# RECORDS FOR THIS EXERCISE
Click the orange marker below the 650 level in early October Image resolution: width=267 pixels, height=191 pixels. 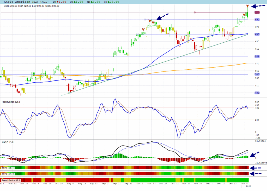click(143, 29)
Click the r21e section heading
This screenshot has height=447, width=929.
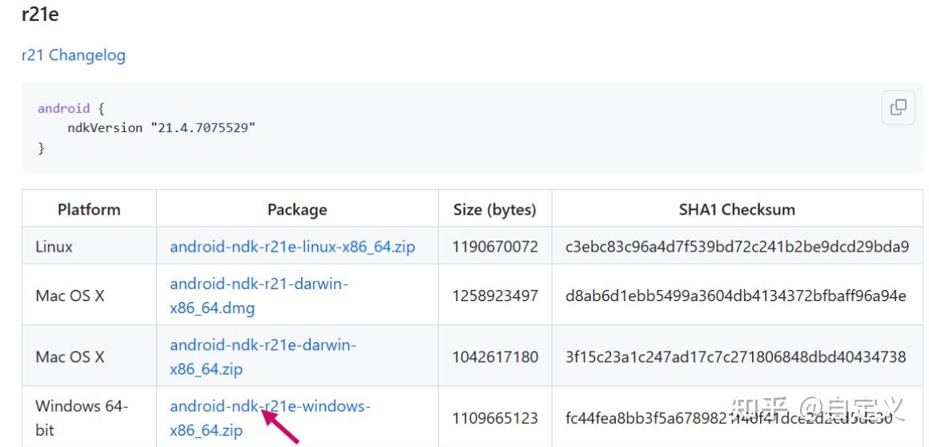[x=40, y=14]
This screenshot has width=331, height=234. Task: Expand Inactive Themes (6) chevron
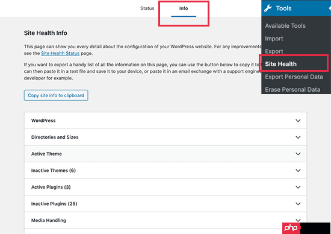click(298, 171)
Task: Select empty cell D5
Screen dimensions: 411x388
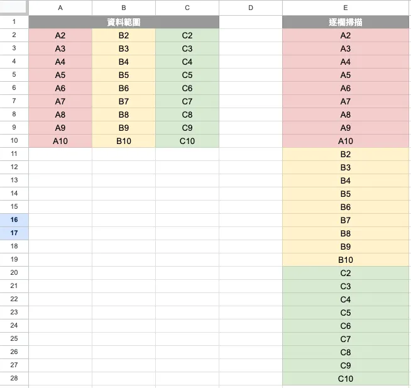Action: [251, 75]
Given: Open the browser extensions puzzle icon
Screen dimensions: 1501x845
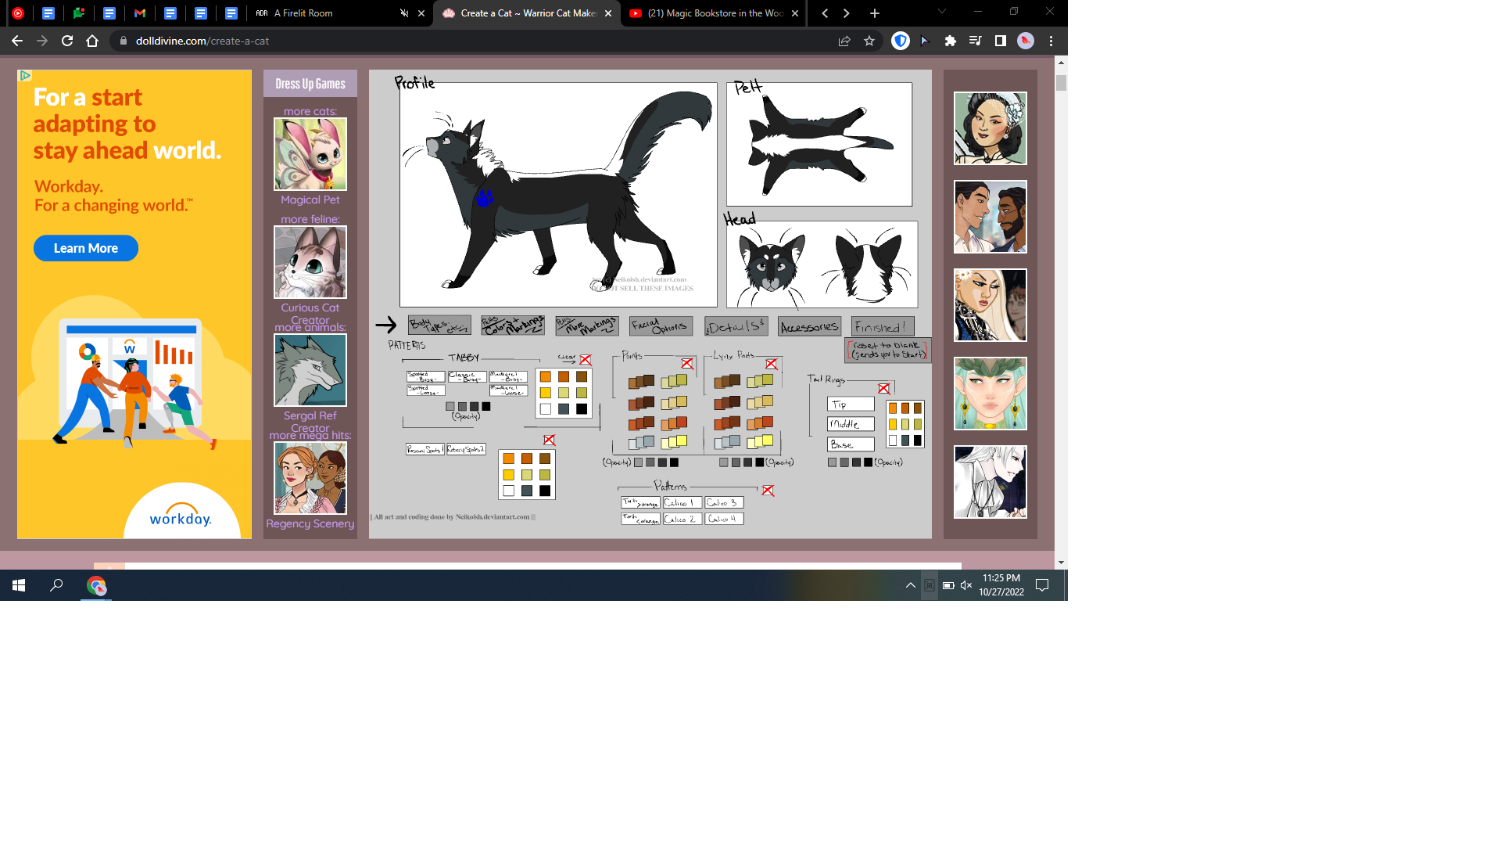Looking at the screenshot, I should 950,41.
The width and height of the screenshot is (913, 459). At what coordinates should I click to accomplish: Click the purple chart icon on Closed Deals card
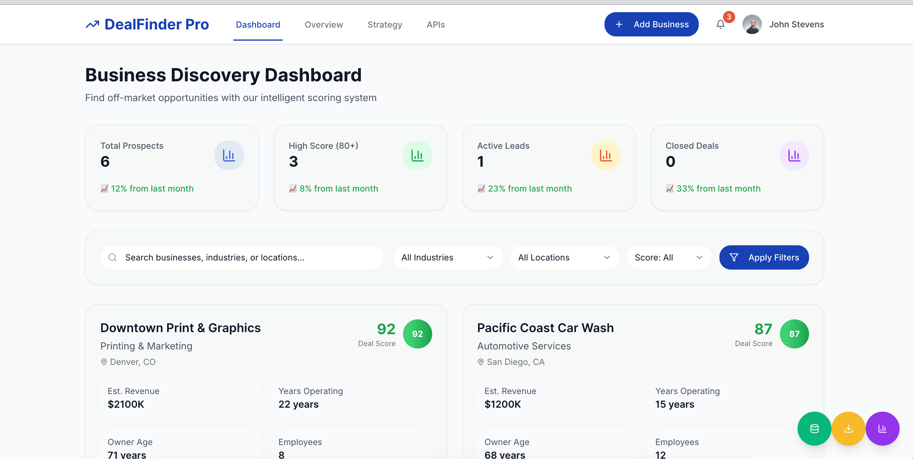coord(794,155)
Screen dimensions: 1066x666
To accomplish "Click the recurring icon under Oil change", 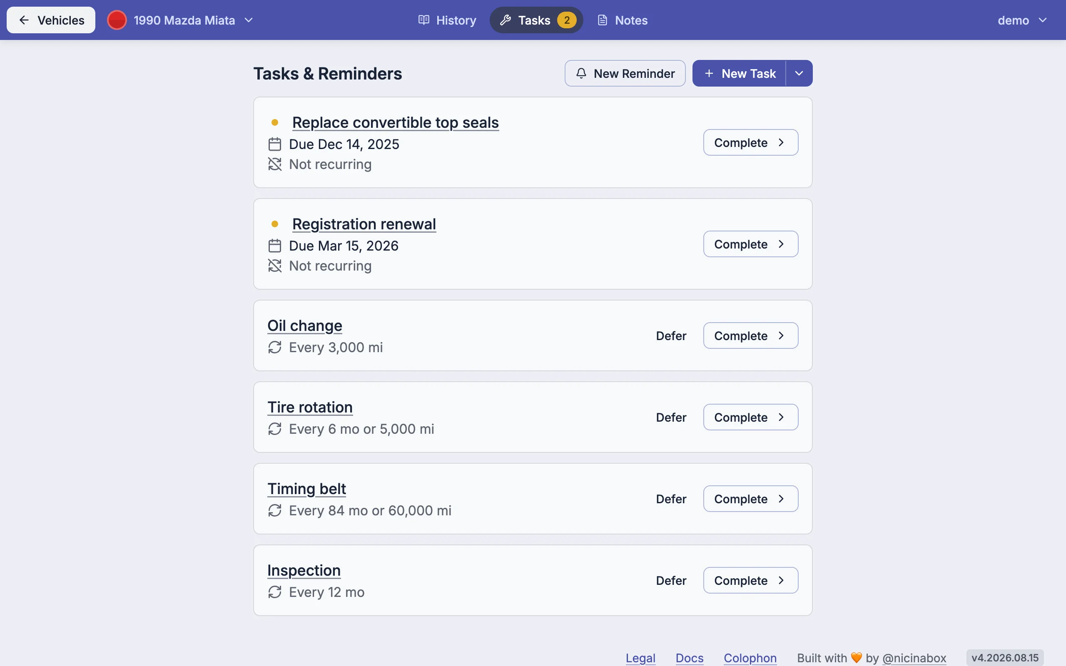I will (274, 347).
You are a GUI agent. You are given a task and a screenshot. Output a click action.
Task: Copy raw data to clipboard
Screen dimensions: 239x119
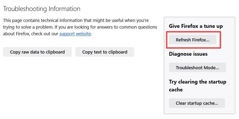click(x=37, y=52)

# WRITTEN EXERCISE
Rewrite the rows from the line containing "You are a GUI" through the last of the rows, swapping "clipboard" for "pasteboard" and leaving everything else as it is. Leave the pictures out of your answer.

# RESPONSE
You are a GUI agent. You are given a task and a screenshot. Output a click action.
Task: Copy raw data to pasteboard
Screen dimensions: 239x119
click(x=37, y=52)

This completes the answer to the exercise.